There are some double affiliations, and there is a growing friendship and fellowship across these church groupings. The advent of the Charismatic Movement in these decades had presented both challenges and opportunities. House churches have proliferated, and many of the Pentecostal denominations have experienced a new lease of life.
Charismatic renewal had also reshaped the life of many churches, even those who do not adopt an explicitly Charismatic theology. For some, the biggest change took place in forms of worship with traditional styles giving way to a more relaxed attitude to church cultures. Sometimes this has resulted in damaging divisions.
21st century: diversity
So today, Welsh evangelicalism is not only different, it is also remarkably diverse. This has become more apparent in the last 17 years.Welsh evangelicals are facing the challenge of reaching their ever-changing communities with the gospel.
Gospel work exists amongst all communities: the business community in Cardiff; students in the Welsh universities; farmers in rural Wales; manufacturing and service workers in former mining valleys; Welsh speakers across Wales, and asylum seekers in the major cities, to name a few. Each calls for a different approach.
Welsh and English are official languages, but dozens of others can be heard all over Wales.
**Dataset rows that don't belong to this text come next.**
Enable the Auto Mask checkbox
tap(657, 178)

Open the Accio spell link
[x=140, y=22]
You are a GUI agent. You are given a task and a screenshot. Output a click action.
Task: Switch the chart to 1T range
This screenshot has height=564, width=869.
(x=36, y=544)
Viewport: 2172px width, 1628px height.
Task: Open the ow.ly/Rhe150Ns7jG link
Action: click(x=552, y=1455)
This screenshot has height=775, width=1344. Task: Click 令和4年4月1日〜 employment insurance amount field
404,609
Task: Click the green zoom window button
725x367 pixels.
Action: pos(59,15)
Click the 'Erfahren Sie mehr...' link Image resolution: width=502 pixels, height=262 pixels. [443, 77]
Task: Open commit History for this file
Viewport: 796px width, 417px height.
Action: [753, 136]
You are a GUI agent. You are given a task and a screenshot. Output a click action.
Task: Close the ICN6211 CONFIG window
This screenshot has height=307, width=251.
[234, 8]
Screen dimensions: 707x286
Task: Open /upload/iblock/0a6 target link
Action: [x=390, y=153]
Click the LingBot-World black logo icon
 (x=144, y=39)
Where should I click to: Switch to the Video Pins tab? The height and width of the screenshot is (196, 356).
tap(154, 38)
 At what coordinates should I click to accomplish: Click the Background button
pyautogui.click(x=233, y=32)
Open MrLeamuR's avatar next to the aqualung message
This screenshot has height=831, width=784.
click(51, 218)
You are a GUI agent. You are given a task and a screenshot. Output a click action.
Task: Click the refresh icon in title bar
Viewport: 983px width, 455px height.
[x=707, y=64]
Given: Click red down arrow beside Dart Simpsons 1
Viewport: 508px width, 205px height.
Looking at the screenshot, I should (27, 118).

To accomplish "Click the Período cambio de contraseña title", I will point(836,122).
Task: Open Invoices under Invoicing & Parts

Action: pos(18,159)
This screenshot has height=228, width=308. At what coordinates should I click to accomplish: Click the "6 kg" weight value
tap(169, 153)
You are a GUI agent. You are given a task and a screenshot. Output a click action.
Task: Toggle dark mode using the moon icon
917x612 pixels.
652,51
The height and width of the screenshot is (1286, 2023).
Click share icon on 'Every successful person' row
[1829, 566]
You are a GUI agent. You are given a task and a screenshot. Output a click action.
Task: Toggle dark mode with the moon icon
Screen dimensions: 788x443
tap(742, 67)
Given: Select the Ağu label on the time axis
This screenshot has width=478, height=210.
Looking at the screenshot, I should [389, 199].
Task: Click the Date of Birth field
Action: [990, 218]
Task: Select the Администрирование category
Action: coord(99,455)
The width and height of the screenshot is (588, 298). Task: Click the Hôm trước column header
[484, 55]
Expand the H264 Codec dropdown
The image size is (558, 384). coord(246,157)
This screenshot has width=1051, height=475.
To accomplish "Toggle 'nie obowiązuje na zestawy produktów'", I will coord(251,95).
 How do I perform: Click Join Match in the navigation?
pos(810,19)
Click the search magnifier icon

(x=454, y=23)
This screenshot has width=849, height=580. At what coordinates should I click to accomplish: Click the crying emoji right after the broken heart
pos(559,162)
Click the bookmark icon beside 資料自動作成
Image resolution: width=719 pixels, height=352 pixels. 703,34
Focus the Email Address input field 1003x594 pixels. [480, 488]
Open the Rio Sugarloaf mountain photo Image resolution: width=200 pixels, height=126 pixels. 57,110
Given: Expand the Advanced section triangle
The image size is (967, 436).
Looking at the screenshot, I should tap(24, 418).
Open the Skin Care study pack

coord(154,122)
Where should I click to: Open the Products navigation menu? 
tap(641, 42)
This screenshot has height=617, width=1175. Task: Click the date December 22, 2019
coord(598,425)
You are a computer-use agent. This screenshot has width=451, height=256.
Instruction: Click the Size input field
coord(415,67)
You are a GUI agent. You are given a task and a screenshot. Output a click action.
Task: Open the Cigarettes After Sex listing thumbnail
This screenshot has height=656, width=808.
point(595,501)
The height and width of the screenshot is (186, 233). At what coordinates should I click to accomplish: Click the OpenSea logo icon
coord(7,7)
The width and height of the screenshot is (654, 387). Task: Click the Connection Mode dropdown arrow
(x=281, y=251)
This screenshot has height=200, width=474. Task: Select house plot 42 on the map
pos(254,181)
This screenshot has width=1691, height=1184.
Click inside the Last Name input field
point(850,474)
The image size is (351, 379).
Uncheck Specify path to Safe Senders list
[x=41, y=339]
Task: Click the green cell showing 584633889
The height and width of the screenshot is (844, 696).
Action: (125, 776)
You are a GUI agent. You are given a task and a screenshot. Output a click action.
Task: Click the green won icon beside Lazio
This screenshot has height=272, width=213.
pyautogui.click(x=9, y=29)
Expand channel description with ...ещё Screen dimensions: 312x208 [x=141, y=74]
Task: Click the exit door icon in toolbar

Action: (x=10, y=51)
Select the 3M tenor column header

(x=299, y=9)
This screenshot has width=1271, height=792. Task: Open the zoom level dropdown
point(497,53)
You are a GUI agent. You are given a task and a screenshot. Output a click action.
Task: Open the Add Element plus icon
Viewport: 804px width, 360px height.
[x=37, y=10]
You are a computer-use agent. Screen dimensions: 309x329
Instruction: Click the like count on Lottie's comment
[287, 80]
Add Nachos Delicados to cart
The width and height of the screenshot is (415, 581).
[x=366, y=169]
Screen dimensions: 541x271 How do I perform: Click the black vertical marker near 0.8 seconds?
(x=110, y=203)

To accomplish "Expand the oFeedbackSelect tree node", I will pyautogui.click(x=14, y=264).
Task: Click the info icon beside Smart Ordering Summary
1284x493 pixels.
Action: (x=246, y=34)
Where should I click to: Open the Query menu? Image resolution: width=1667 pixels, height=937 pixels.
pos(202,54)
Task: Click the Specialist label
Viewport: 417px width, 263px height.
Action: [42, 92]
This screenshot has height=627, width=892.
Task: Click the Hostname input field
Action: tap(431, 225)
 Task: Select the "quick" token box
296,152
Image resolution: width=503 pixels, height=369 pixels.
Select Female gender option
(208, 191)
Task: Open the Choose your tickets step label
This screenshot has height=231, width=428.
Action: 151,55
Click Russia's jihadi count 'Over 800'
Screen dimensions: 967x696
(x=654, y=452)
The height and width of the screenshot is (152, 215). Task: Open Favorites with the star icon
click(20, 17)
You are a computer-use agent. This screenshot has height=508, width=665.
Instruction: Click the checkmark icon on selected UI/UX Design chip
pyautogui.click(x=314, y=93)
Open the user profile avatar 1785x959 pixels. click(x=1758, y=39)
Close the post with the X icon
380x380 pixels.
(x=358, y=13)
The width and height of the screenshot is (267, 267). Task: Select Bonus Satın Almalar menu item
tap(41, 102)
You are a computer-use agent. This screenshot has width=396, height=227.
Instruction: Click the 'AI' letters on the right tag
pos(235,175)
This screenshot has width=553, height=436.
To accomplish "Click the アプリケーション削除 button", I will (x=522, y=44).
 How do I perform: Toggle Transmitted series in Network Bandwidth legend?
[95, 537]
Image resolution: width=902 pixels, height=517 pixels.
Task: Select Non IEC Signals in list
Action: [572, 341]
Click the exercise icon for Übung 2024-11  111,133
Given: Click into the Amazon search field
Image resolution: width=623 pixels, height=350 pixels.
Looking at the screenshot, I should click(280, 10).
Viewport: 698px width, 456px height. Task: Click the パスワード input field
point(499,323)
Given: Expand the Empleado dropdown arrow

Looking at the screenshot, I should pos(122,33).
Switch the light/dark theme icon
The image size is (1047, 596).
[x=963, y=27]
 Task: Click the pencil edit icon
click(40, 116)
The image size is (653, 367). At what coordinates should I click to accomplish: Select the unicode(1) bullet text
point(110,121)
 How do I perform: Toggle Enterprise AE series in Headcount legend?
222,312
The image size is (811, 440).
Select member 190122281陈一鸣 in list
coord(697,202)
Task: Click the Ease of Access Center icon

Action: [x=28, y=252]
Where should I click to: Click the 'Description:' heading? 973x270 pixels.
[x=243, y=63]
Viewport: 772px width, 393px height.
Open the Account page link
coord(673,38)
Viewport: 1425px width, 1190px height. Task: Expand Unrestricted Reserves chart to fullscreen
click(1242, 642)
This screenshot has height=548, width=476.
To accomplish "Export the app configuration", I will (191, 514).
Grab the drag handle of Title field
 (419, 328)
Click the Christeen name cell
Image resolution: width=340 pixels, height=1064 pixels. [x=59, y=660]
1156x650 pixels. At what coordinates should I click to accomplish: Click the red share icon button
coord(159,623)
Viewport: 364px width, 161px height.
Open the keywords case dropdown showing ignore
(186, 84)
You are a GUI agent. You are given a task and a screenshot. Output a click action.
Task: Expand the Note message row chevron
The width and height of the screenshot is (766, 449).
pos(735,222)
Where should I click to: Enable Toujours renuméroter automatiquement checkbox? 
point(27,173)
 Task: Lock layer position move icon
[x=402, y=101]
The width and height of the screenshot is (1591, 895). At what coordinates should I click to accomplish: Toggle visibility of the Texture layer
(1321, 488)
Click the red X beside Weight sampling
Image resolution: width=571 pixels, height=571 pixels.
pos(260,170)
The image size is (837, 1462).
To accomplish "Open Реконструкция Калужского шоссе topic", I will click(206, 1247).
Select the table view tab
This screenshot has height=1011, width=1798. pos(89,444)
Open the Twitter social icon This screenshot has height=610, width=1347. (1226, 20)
Toddler groups and coffee mornings have been present in churches for years, but many churches in Wales have only recently begun to engage effectively with their communities through food banks, CAP debt advice, dementia care and similar bridge-building initiatives, showing the love of Christ and meeting those who will not naturally step into a church building.
However, despite all the organisation and reorganisation, the new initiatives, conferences and strategies, there is still only a trickle of conversions and prayer meetings are poorly attended and lacklustre in spirit.
True Christianity is not organisational; it is relational, as both Old and New Testaments show (2 Chronicles 7:14; John 15:7-8). That relationship is a dependent one. As one Christian leader put it recently, ‘We are not yet at the place of complete dependence and earnestly seeking the Lord which we were given in the 1960s’. Let us pray that soon we will be.
Jeremy Bailey is pastor of Bethlehem Evangelical Church, Sandfields, Aberavon
1 David Ollerton, A new mission to Wales: seeing churches across Wales prosper in the twenty first century, Cyhoeddiadau’r Gair (2016), p.22.
2 Eryl Davies, ‘If we neglect . . . an interpretation of events within the Presbyterian Church of Wales’ (April 1970).
3 Noel Gibbard, The first fifty years, the history of the Evangelical Movement of Wales 1948–98, Bryntirion Press (2002), p.95.
4 Ibid., p.17.
5 David Ceri Jones, ‘Evangelical resurgence in the Church in Wales in the mid-twentieth century’, in Andrew Atherstone and John Maiden (eds.), Evangelicalism and the Church of England in the twentieth century, Boydell & Brewer (2014), p.241.